→ **YOUR TASK**: Each line below should be written out again without any change.

=== Section Start ===

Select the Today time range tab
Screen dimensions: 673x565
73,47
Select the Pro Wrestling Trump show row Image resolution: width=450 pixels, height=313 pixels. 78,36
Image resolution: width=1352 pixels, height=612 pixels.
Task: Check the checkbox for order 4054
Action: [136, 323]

=== Section End ===

→ **ANSWER AREA**:
Select the Today time range tab
Screen dimensions: 673x565
73,47
Select the Pro Wrestling Trump show row Image resolution: width=450 pixels, height=313 pixels. 78,36
Image resolution: width=1352 pixels, height=612 pixels.
Task: Check the checkbox for order 4054
Action: [136, 323]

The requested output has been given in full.